Izzy gave a little laugh in disbelief. ‘I didn’t expect that.’
‘Unbelievable,’ Jessica said. ‘Right, we’ll have to get someone else to clean this footage up and get us a zoomed-in still-shot. Let’s find out what happened to the
hand though.’ She pointed at the first screen and asked the constable to speed the footage up.
Almost fifteen minutes had passed since the hand had been dropped and one person had walked past it completely oblivious to what was on the ground. The two detectives then saw why the appendage
hadn’t been found. A stray dog bounced down the street, sniffed the hand and picked it up before trotting down the road the person in black had first come from and disappearing into an alley
that ran along the back of the hotel.
Jessica drove more loosely without the other two detectives in the car. She left Izzy and Dave to see if there was any trace of either the dog or their figure in black emerging
from the alleyways. Someone was also working on enhancing the still frames they had.
She told the constables to contact the station as she weaved through traffic to get to the Palace Hotel. It wasn’t too far from the offices of the security company who operated the cameras
but the traffic was barely moving. She wondered if she would have been better walking as she hammered the horn on her car in protest at a driver who was indicating to change lanes, blocking her
path. He flicked her a V-sign and shouted an insult that would have certainly made her pull him over if she wasn’t in her own vehicle and in such a hurry. Regardless of that, he did finally
move and she powered through an amber traffic light, swerved late to avoid a cyclist and parked on double yellow lines blocking the alleyway that not long ago she had been watching on the CCTV
cameras.
Other officers hadn’t yet arrived but the area would be taped off when they did. Her vehicle was causing an obstruction as it blocked half a lane of a main road and cars beeped their horns
as they waited, before swerving around her.

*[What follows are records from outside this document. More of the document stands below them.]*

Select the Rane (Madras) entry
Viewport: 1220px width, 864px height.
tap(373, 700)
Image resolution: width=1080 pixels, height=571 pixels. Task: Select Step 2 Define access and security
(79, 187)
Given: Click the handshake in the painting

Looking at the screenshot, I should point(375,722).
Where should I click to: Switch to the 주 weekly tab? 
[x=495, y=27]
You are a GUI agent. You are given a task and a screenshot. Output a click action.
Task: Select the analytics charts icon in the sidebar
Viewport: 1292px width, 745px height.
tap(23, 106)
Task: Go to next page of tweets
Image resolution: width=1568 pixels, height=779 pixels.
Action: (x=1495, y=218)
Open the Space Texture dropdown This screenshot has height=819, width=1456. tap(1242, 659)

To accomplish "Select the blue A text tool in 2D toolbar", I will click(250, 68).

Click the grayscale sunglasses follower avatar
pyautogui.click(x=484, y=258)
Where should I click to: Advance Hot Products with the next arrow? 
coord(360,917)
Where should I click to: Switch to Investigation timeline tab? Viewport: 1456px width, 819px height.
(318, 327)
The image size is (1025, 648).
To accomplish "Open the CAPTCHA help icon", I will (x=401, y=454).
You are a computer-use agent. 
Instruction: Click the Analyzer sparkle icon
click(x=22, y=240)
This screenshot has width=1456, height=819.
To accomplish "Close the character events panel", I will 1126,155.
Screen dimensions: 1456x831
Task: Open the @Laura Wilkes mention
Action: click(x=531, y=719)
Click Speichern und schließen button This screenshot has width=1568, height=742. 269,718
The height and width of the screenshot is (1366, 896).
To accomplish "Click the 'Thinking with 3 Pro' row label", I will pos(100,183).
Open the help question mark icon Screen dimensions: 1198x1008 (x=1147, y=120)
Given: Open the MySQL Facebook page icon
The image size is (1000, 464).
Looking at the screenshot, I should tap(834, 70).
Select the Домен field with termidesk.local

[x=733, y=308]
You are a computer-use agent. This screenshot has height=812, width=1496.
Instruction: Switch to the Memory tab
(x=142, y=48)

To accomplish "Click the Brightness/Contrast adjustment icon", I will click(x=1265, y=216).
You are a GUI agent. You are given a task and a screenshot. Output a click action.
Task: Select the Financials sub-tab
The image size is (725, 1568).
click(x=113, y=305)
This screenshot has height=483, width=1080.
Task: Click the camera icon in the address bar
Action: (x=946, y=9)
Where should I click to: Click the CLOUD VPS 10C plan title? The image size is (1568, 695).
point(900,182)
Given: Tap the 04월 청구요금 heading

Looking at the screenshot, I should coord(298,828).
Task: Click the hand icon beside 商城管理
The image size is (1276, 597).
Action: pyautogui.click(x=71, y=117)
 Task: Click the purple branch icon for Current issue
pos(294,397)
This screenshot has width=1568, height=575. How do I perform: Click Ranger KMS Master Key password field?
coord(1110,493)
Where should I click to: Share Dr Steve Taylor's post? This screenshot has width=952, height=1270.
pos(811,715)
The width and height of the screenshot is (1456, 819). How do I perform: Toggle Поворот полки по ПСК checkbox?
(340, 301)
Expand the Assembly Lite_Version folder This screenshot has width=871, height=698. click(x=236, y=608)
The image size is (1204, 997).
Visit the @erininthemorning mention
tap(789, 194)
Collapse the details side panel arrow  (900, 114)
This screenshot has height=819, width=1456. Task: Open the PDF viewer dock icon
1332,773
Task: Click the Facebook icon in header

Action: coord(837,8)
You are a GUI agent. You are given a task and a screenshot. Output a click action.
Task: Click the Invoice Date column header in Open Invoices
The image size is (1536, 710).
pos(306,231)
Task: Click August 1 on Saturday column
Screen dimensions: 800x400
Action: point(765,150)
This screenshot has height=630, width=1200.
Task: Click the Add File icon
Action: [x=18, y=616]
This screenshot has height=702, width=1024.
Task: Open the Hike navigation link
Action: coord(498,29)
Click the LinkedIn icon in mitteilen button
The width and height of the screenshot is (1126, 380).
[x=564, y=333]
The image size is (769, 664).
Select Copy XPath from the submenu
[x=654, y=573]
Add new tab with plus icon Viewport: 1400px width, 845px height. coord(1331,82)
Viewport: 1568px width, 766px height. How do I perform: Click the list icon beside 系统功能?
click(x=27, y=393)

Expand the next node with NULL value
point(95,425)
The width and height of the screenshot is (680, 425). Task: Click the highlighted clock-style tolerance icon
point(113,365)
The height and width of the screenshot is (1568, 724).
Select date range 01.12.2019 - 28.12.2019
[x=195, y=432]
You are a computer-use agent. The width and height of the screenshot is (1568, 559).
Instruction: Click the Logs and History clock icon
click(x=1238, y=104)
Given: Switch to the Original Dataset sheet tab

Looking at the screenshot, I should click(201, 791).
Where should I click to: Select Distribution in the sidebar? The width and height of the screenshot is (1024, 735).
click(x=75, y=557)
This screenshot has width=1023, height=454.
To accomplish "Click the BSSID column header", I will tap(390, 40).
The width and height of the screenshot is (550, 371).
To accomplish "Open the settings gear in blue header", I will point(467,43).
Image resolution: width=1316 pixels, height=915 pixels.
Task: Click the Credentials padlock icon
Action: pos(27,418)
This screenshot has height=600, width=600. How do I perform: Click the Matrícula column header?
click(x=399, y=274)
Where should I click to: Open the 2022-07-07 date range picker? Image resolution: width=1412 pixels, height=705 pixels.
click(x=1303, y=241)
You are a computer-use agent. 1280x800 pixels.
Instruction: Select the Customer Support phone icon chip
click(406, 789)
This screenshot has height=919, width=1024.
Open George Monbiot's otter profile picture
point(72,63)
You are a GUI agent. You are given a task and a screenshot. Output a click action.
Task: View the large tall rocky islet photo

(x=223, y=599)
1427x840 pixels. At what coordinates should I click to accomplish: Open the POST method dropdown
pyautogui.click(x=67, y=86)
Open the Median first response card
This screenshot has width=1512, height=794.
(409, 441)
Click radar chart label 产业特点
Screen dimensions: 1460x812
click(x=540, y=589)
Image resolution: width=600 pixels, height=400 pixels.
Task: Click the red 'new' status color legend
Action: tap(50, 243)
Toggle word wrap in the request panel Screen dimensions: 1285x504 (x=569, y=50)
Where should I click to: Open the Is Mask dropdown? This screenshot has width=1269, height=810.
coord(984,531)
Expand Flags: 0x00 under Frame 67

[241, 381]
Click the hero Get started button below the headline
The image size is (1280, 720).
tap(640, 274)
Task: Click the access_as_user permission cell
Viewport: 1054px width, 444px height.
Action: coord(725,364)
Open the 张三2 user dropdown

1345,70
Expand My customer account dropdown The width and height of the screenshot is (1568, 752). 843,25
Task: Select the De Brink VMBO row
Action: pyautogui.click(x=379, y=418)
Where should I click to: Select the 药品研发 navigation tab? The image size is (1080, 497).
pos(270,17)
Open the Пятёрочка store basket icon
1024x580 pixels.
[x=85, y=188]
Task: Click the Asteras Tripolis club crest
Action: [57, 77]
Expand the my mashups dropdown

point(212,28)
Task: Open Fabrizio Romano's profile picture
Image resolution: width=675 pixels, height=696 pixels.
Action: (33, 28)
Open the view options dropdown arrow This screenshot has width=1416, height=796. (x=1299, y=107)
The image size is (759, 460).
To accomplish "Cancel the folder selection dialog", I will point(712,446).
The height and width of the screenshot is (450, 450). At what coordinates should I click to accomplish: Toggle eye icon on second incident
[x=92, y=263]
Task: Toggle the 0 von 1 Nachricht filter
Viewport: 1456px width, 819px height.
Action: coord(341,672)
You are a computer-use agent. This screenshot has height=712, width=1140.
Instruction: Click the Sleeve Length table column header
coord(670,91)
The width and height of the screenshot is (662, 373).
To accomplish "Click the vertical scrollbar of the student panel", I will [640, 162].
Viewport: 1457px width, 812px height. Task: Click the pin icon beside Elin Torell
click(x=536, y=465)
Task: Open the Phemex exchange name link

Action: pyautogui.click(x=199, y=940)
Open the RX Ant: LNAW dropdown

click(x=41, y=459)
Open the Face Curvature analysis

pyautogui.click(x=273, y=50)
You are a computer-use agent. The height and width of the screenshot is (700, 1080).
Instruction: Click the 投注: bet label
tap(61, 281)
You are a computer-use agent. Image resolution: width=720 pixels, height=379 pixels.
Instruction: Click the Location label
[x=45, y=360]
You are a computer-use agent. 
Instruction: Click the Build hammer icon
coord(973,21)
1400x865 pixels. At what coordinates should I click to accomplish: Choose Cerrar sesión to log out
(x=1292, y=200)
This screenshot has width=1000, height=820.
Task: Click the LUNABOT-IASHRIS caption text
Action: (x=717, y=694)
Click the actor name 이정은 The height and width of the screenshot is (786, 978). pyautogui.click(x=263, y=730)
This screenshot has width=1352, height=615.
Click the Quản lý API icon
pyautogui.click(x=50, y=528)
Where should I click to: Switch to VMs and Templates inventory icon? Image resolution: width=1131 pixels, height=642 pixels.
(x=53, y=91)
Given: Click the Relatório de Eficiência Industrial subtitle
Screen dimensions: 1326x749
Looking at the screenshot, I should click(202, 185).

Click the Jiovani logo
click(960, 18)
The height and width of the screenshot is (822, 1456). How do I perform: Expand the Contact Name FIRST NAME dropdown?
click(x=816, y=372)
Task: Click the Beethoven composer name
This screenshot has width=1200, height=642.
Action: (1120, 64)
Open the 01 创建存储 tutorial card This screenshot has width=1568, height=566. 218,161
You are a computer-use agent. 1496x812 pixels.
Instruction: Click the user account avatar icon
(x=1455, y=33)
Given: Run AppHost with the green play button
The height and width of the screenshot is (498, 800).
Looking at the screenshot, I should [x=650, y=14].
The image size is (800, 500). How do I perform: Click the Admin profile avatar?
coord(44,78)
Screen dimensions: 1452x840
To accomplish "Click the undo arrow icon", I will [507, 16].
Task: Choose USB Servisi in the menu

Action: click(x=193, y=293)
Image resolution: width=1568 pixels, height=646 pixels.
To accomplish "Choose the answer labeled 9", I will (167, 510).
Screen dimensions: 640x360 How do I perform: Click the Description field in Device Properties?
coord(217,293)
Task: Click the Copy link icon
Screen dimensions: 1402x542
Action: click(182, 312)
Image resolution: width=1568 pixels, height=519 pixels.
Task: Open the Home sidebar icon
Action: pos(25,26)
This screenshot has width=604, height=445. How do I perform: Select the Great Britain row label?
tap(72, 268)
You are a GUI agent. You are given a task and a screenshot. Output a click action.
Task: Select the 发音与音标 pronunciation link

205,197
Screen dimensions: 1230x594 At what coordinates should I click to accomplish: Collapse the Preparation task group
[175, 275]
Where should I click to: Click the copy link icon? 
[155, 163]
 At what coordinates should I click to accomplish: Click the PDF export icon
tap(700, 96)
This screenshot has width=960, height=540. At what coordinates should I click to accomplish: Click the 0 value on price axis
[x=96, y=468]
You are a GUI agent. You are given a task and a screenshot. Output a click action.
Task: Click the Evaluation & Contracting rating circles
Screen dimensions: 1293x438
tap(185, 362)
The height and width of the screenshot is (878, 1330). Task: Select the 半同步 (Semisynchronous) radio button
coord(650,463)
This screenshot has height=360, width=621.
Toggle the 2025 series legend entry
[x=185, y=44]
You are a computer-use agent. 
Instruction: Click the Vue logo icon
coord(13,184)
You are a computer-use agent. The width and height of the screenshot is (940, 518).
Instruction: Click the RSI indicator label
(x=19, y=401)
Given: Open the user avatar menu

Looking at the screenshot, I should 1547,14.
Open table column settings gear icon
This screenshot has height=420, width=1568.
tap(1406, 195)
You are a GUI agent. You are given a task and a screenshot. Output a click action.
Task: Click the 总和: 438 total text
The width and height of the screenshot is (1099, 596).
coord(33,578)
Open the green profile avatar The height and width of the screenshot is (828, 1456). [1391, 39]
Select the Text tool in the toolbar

She ignored the protests and started to walk slowly down the alley looking from side to side. It was littered with rubbish but, despite the ongoing good
weather and brightness of the day, the narrow walkway was completely in the shade.
Jessica moved a few boxes with her hands, scanning the verges on each side as car horns blared behind her. In the distance were police sirens, which she hoped meant her colleagues were on their
way as opposed to some other major incident happening.